So the government would be wise to resist the notion of creating new honorifics from our national honours system that mimic the discarded “Dame” and “Sir” titles from the former monarchy. As the American legal scholar Jay Wexler states, holding onto titles creates “a permanent class of citizens who get titles forever and can be distinguished from everyone else” which is “inconsistent with the spirit” of ensuring true political equality. Tangentially, Professor Wexler was the first to study – wait for it – laughter during sittings of the US Supreme Court. 

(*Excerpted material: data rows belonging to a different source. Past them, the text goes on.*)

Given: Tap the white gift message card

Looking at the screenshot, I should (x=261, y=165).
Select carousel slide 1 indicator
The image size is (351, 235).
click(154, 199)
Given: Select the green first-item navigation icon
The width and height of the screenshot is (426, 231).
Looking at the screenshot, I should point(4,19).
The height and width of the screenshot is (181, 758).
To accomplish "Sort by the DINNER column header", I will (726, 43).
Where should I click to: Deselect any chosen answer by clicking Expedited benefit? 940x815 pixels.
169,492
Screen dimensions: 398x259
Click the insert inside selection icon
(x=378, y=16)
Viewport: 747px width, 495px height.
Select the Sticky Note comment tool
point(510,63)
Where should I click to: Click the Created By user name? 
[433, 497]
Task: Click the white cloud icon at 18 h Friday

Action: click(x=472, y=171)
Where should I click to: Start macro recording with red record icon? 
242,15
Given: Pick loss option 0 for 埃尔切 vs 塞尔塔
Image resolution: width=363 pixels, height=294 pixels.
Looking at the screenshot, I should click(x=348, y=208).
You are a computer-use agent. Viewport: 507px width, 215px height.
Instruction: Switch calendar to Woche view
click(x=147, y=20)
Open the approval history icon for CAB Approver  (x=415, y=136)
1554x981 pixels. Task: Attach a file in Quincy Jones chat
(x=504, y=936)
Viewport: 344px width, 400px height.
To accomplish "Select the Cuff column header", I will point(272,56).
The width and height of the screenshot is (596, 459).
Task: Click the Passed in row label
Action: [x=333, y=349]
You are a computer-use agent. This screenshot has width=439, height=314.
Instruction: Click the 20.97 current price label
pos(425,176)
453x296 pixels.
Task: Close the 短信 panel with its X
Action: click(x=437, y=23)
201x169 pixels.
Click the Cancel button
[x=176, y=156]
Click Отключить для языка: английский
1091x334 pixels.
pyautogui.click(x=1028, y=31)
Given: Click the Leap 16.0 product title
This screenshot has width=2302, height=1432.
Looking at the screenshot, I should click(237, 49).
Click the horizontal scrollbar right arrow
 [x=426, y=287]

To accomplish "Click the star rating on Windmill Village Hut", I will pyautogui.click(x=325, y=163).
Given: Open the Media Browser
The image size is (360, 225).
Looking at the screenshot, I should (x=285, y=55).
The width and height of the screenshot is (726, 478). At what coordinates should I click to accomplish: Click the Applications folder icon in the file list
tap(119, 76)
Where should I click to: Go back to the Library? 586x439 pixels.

It is indeed no laughing matter that an important constitutional reform process has begun reviewing various areas to align with our new republican status. Let us use this opportunity to also firmly abolish the outdated colonial honorifics that clash so brazenly with the republicanism our nation has rightfully embraced. A simple “Mr/Madame President”, “President Mason,” or using no title at all is the only appropriate manner of address for our head of state and officials that accurately reflects the ideals of simplicity and equality that a modern republic like Barbados should exemplify. At best, retention of “The Honourable” for formal address only should be more than adequate in conveying respect and regard in a sensible honours system.

In 2021, we took the monumentally important step of finally becoming a free republic after centuries of being subsumed under colonial rule and a monarchial system. But that monumental achievement rings hollow if we allow the trappings of aristocracy and echoes of inequality to persist through the honorifics we use.  Our work of transforming Barbados into a true republic embodying liberty, democracy and equal citizenship will only be complete when we reshape our culture, norms and language to consolidate the republican principles we have attained.

Abandoning aristocratic and colonial honorifics in favour of simplicity and equality of status, just as the republican founders the world over have done, is a powerful next step in that continuing transformation to make Barbados a shining example of genuine republicanism in the 21st century. It is but one step; the next will be to bring full reality to the republican ideals we profess through both our laws and language.

We have a republic. Now we need a constitution to help us keep it.